Goal of the exercise >>
Without changing a single word, write out every entry.

Information supplied >>
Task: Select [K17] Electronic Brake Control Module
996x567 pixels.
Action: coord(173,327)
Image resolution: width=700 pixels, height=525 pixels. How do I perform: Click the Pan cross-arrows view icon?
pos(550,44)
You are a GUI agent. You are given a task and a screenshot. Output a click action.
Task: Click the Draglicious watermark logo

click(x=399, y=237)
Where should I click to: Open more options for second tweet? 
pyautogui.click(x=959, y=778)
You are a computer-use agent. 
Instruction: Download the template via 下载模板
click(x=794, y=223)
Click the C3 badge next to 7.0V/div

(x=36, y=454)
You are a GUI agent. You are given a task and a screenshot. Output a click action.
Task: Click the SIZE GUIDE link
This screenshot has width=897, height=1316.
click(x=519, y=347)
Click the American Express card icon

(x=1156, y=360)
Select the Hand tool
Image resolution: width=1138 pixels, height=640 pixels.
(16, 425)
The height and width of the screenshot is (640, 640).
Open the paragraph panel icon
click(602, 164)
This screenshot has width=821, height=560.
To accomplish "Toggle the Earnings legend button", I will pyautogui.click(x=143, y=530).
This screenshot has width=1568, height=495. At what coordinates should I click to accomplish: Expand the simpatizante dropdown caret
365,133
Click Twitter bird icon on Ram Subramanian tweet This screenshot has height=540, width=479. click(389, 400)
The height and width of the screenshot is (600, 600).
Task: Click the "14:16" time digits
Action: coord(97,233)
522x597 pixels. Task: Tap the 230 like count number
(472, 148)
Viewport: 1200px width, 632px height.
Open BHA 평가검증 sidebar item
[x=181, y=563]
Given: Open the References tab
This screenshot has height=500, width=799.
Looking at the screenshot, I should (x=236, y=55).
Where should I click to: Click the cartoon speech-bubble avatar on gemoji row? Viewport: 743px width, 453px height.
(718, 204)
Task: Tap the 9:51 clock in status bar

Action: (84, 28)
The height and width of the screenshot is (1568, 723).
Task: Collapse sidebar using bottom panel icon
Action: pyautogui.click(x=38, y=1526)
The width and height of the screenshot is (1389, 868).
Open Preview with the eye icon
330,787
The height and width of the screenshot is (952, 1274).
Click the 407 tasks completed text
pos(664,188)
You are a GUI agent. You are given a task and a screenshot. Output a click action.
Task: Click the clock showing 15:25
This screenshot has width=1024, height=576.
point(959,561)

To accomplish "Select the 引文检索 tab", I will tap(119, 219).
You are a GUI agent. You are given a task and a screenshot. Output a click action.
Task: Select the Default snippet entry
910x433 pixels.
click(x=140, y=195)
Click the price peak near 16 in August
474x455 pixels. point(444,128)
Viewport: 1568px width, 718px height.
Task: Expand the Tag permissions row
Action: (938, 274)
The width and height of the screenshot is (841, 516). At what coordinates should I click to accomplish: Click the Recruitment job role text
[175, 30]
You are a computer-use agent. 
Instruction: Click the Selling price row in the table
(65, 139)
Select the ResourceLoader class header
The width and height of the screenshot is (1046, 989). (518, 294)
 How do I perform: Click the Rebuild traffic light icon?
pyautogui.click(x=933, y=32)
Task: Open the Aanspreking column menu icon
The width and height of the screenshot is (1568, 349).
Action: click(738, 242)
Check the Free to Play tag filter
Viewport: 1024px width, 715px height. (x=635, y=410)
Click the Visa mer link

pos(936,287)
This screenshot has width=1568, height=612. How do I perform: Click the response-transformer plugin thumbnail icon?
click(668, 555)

Exercise output >>
Task: Select [K17] Electronic Brake Control Module
996x567 pixels.
Action: coord(173,327)
Image resolution: width=700 pixels, height=525 pixels. How do I perform: Click the Pan cross-arrows view icon?
pos(550,44)
You are a GUI agent. You are given a task and a screenshot. Output a click action.
Task: Click the Draglicious watermark logo

click(x=399, y=237)
Where should I click to: Open more options for second tweet? 
pyautogui.click(x=959, y=778)
You are a computer-use agent. 
Instruction: Download the template via 下载模板
click(x=794, y=223)
Click the C3 badge next to 7.0V/div

(x=36, y=454)
You are a GUI agent. You are given a task and a screenshot. Output a click action.
Task: Click the SIZE GUIDE link
This screenshot has width=897, height=1316.
click(x=519, y=347)
Click the American Express card icon

(x=1156, y=360)
Select the Hand tool
Image resolution: width=1138 pixels, height=640 pixels.
(16, 425)
The height and width of the screenshot is (640, 640).
Open the paragraph panel icon
click(602, 164)
This screenshot has width=821, height=560.
To accomplish "Toggle the Earnings legend button", I will pyautogui.click(x=143, y=530).
This screenshot has width=1568, height=495. At what coordinates should I click to accomplish: Expand the simpatizante dropdown caret
365,133
Click Twitter bird icon on Ram Subramanian tweet This screenshot has height=540, width=479. click(389, 400)
The height and width of the screenshot is (600, 600).
Task: Click the "14:16" time digits
Action: coord(97,233)
522x597 pixels. Task: Tap the 230 like count number
(472, 148)
Viewport: 1200px width, 632px height.
Open BHA 평가검증 sidebar item
[x=181, y=563]
Given: Open the References tab
This screenshot has height=500, width=799.
Looking at the screenshot, I should (x=236, y=55).
Where should I click to: Click the cartoon speech-bubble avatar on gemoji row? Viewport: 743px width, 453px height.
(718, 204)
Task: Tap the 9:51 clock in status bar

Action: (84, 28)
The height and width of the screenshot is (1568, 723).
Task: Collapse sidebar using bottom panel icon
Action: pyautogui.click(x=38, y=1526)
The width and height of the screenshot is (1389, 868).
Open Preview with the eye icon
330,787
The height and width of the screenshot is (952, 1274).
Click the 407 tasks completed text
pos(664,188)
You are a GUI agent. You are given a task and a screenshot. Output a click action.
Task: Click the clock showing 15:25
This screenshot has width=1024, height=576.
point(959,561)

To accomplish "Select the 引文检索 tab", I will tap(119, 219).
You are a GUI agent. You are given a task and a screenshot. Output a click action.
Task: Select the Default snippet entry
910x433 pixels.
click(x=140, y=195)
Click the price peak near 16 in August
474x455 pixels. point(444,128)
Viewport: 1568px width, 718px height.
Task: Expand the Tag permissions row
Action: (938, 274)
The width and height of the screenshot is (841, 516). At what coordinates should I click to accomplish: Click the Recruitment job role text
[175, 30]
You are a computer-use agent. 
Instruction: Click the Selling price row in the table
(65, 139)
Select the ResourceLoader class header
The width and height of the screenshot is (1046, 989). (518, 294)
 How do I perform: Click the Rebuild traffic light icon?
pyautogui.click(x=933, y=32)
Task: Open the Aanspreking column menu icon
The width and height of the screenshot is (1568, 349).
Action: click(738, 242)
Check the Free to Play tag filter
Viewport: 1024px width, 715px height. (x=635, y=410)
Click the Visa mer link

pos(936,287)
This screenshot has width=1568, height=612. How do I perform: Click the response-transformer plugin thumbnail icon?
click(668, 555)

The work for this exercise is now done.